The Phoenix-based punk band started their 29-stop “Mark My Words” tour at the Black Sheep on March 1 alongside local bands Cheap Perfume and Letters From the Sun. The tour is a final blow for the album “Love Is Dead And We Killed Her,” according to Dolezal, before the band releases their next album. The band will release new singles this summer, according to Snowden.
“[Our energy] depends on the show, and tonight it sounds like it’s going to be a really great energy,” Dolezal said. “So, we’re going to have a ton of energy.”
And she was right. The energy, from start to finish, was high.
Antics from the night started with Steven Huckaby, vocalist for Letters From the Sun, using the rafters to hang over the crowd during their set.
Jane No, vocalist for Cheap Perfume, performed on the dance floor, actively moshing with the audience, after shouting the message for each song, which ranged from “Don’t rape people” to “Don’t judge people for how much sex they have.”
Dolezal later repeated her signature move during “Persephone,” where she laid on the dance floor with her legs pinned under her and sang as the crowd surrounded her.
The night reached its peak when Snowden climbed on top of an amp and swung from the rafters, just as Huckaby had done to start the night.
Every moment increased the fever pitch of a show that ended with Dolezal saying that she wanted to do an encore but could not because the elevation was killing her.
Both Doll Skin and Cheap Perfume played their songs that call for people to stand up against racism. With “It’s Okay to Punch Nazis” from Cheap Perfume and “Puncha Nazi” from Doll Skin.
Their comfort with the venue, which they have played at before, helped put them in the right mindset for the show. The band worried about getting the transitions between songs down and remembering their setlist.
“I’ll start the wrong song at least once,” Snowden said.
Once they were on stage to a crowd that had been warmed up by intense, political punk, the show flowed seamlessly as Doll Skin spread their infectious energy that encouraged the audience to participate in the party they hosted, all without stopping to give directions to the audience.
Doll Skin’s sound has changed from where they first started seven years ago at a high school battle of the bands.
“The first album was just so organic, all of us just writing,” said Herring.

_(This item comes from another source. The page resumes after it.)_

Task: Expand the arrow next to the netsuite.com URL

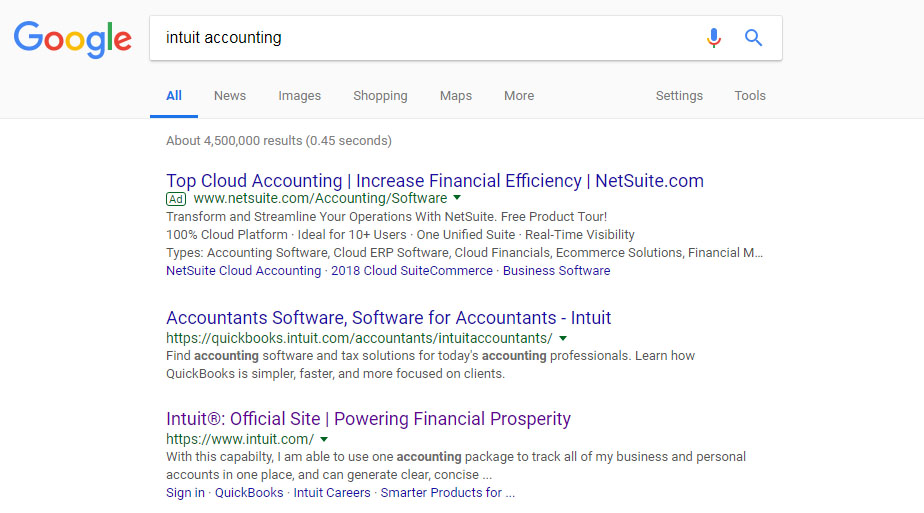Action: tap(457, 199)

They had enough leftover songs after “In Your Face” to make “Manic Pixie Dream Girl.”
“It’s just, like, we want to create so many different kinds of sounds,” said Dolezal. Their most recent album focused on a theme of revenge.
“You can follow the changes in our lives through the albums,” said Rich. Doll Skin will return to Colorado for a show at Herman’s Hideaway in Denver on April 3 and The Moxi Theater in Greeley on April 4.